I stood there for a moment, watching her type. Generated on one monitor was a picture of two ribbons, intertwining each other. I watched as they slowly rotated.

“I hate it when people read over my shoulder,” she said. I didn’t answer, only watched as the ribbons twirled around and around. They were linked together by short chains. It looked almost like a ladder.

“What is that?” I asked.

Mara punched a key. After a moment the image changed. It was a single stalk of wheat—a familiar enough picture. On the end the long grass parted to reveal the spike, lined with fine hairs. But there was something strange about the proportions. The chaff was much rougher and thicker than that which encircled the wheat out in the fields.

“I call it
Triticum mara
,” she said in a grave, important voice. I looked at her—and burst out laughing.

“Mara’s wheat?” I asked. “You’ve designed your own
wheat
?”

She glowered at me, then punched another key to make the screen go blank. “Of course I have. I’ve based the gene sequence on einkorn wheat. Salt tolerant and hardy, but I’ve adapted it to the cold weather conditions we’ll find on Zehava. Assuming Zehava’s molecular environment is even compatible with our own. We’ll find out soon enough, when that damned probe returns.”

“I didn’t know you were making your own plants,” I said quietly. Mara frowned at me, her eyebrows low.

“Of course I’m making my own plants. What do you take me for, a gardener? We’ll have a colony of hungry mouths to feed soon enough. Now, back to your desk, girl.”

“But, Mara—”

I don’t want to hear it!”

“But, Mara, I want to
learn
!”

My own words surprised me. But after all these weeks spent wallowing in the gray space of my mind, I felt desperate—starved, even—for something, anything, to fill that hole inside. There were
tears in my eyes again, threatening to spill over—easily, as they often did those days.
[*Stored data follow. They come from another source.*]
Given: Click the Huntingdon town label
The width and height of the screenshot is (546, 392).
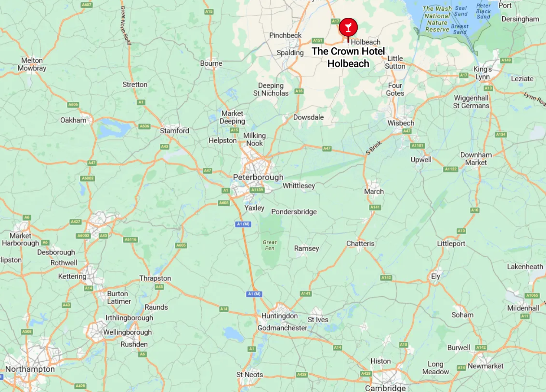Looking at the screenshot, I should (279, 316).
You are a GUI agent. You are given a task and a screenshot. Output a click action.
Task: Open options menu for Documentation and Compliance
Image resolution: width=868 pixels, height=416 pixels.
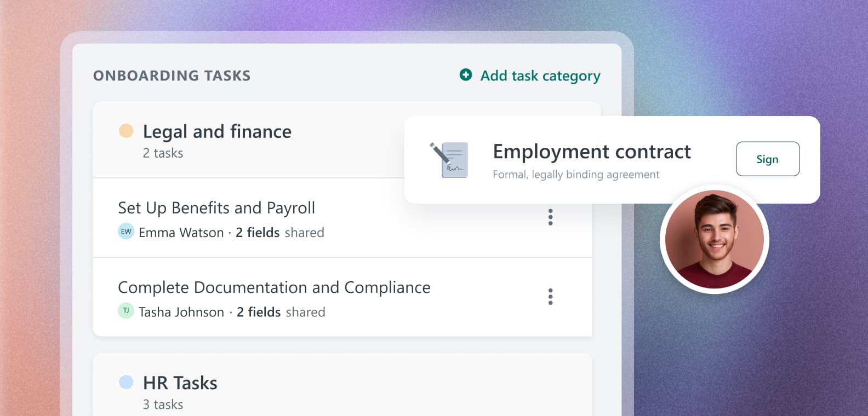[x=550, y=297]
“Please, show me what those ribbons are?”

Mara stared at me for a long time. At last she sighed and turned the computer monitor on. The two spiraling structures returned. “Fine,” she said. “Pull up a chair. But no more laughing at my work. Someday, Terra, your life might depend on it.”

•  •  •

Over the days that followed she taught me about RNA, about chromosomes and genomes and recombinant DNA. A few days into this second, stranger phase of my training as a botanist, we visited the hatchery—not to see the eggs, which hung empty now in preparation for our arrival on Zehava, but instead to speak to the genetic engineers. They not only manipulated human life on the ship but would also someday create the crops that Mara had designed to seed the fields and forests of the alien planet. One of them was a young woman, dark haired and kind eyed, who, when I asked her what her job could
possibly
have to do with mine, grinned at me.

“Nearly every single Terran organism had the same number of genes,” she said, glowing at the prospect, “about twenty-five to thirty thousand. It’s mind-boggling, isn’t it? To look outside at the grass in the dome and realize it has as many genes as you do.”

I expected Mara to roll her eyes at this, but instead she nodded
fiercely. So I thought about it for a moment longer, the similarities between me—a girl, grown in one of the now-fallow eggs down on the hatchery floor—and the wheat we ate, and the wine we drank, and the flowers that would someday blossom across our new home.